Because BILPOC nonprofit leaders are often considered riskier investments for grantmakers than their white counterparts, it’s even more important for philanthropists and grantmakers to support and invest in BILPOC causes. Ensuring that you implement fair practices when assessing grant proposals is a huge step towards equitably investing in nonprofit causes. That’s why it’s so important to focus on diversity, equity, and inclusivity principles in your grantmaking practices, starting with examining your biases.
Investing without biases
Grantee partners that receive repeat funding from multiple grantmakers are able to grow their “trustworthiness” and relationship with their funders across multiple grant cycles. Each time their grant is renewed and the nonprofit fulfills their promised proposals, the more they’re seen as a trusted investment.

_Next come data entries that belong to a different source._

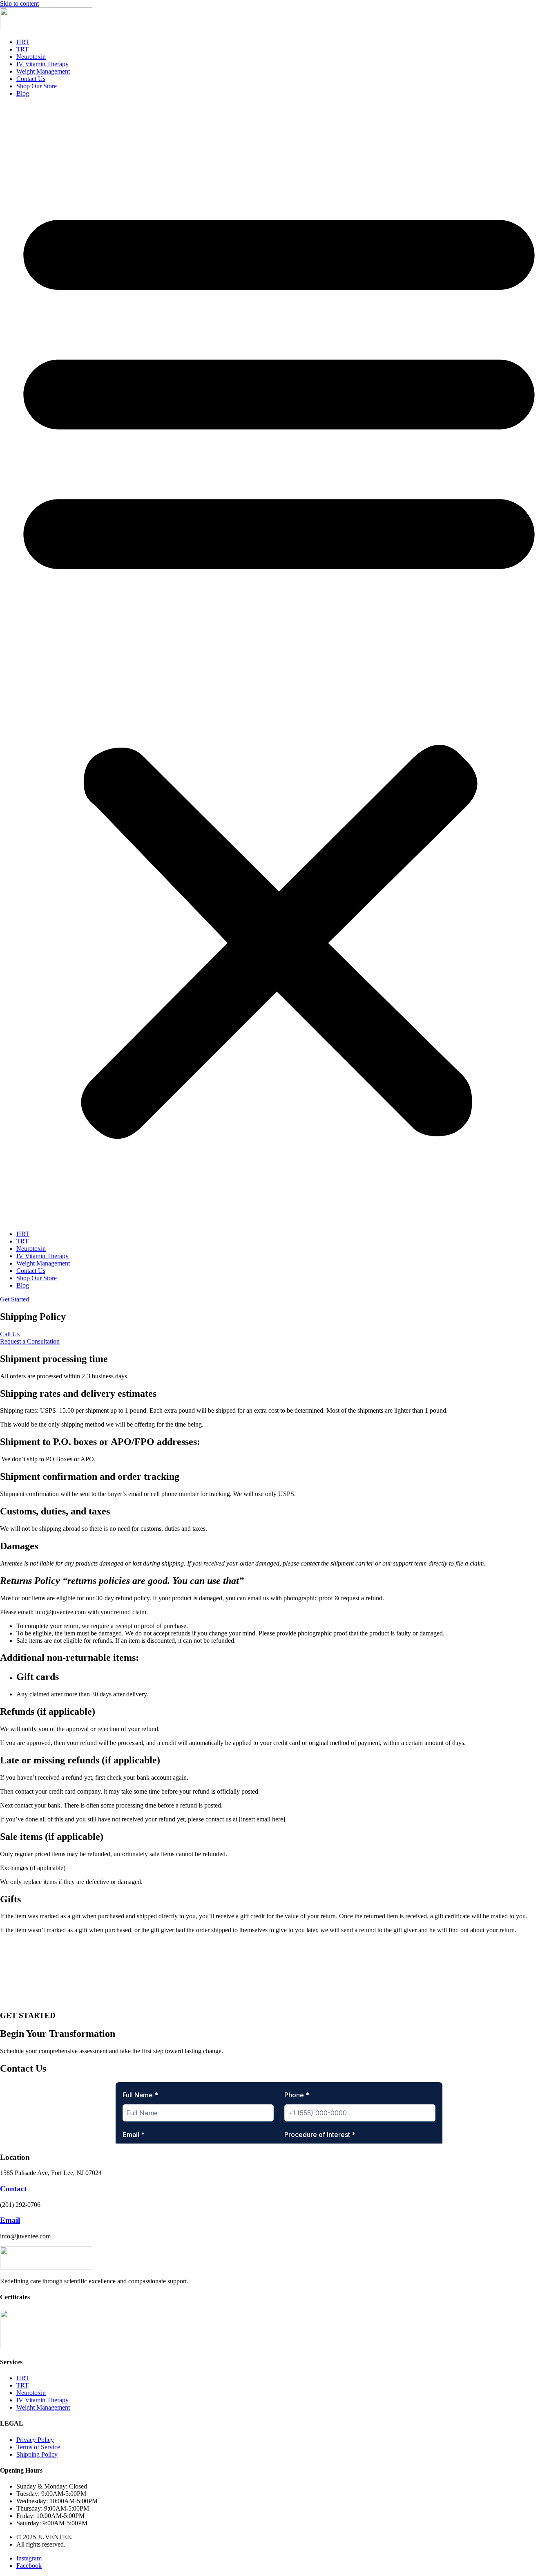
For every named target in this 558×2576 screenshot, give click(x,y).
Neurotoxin (31, 56)
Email (10, 2220)
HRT (22, 41)
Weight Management (43, 71)
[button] (279, 664)
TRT (22, 49)
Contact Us (30, 78)
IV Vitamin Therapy (42, 63)
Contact (13, 2188)
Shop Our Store (36, 86)
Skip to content (19, 3)
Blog (22, 93)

On the other hand, BILPOC nonprofit leaders who are leading new initiatives and working in diverse communities often have trouble getting their first grant, making it challenging to build connections and show their trustworthiness. When considering new nonprofits to award your grants to, consider how you can mitigate bias, build trust with new leaders, and break the cycle of underfunding.
Examining risk, privilege, and positionality is an important aspect of your organization’s grantmaking. Start by assessing your board leadership, your executive team, and support staff. We often extend feelings of trust and goodwill more generously to people that come from similar backgrounds. This means that having a diverse leadership team can lead to more equitable grantmaking by taking more life experiences into account when assessing proposals.
How to assess if your organization is making equitable investments
Committing to DEI principles in your investments will require you to evaluate your philanthropic process. If you want to review how equitably you’re making your investments, ask yourself these questions:
- Who are you working on behalf of? Who are you potentially leaving out?
- How have those most central to your purpose been impacted by different markers of diversity, starting with race?
- Does your organization have data on all investments made based on race?
- Does your organization rely on (mostly) white program officers as the liaisons to and for your nonprofit partners?
- Does your organization have BILPOC nonprofit leaders on your board of directors or trustees?
- What is the lived experience of your board leadership?
- If your leadership has noticeably different lived experiences than your grantees, what steps are you taking to extend trust to new organizations?
- Does your organization host open forums and/or listening sessions specifically to learn about and from nonprofit grantees in your community?
- When was the last time your organization hosted an open, informal Q&A session for all nonprofits in your community/issue area?
These questions will help you evaluate your organization and have a better understanding of how equitably you’re investing in nonprofit organizations. Keep an open mind and be receptive to feedback—remember that the nonprofits seeking your funding want to work towards improving society with your help.
Centering DEI means change
Committing to including BILPOC nonprofit leaders may mean that you have to change some aspects of how your organization operates. Start by evaluating your leadership team and work your way to examining your everyday operations based on whether they help or hinder BILPOC nonprofit leaders from getting the support they need for their organizations. Keep your focus on diversity, equity, and inclusion, and how incorporating those values will improve your organization as a whole.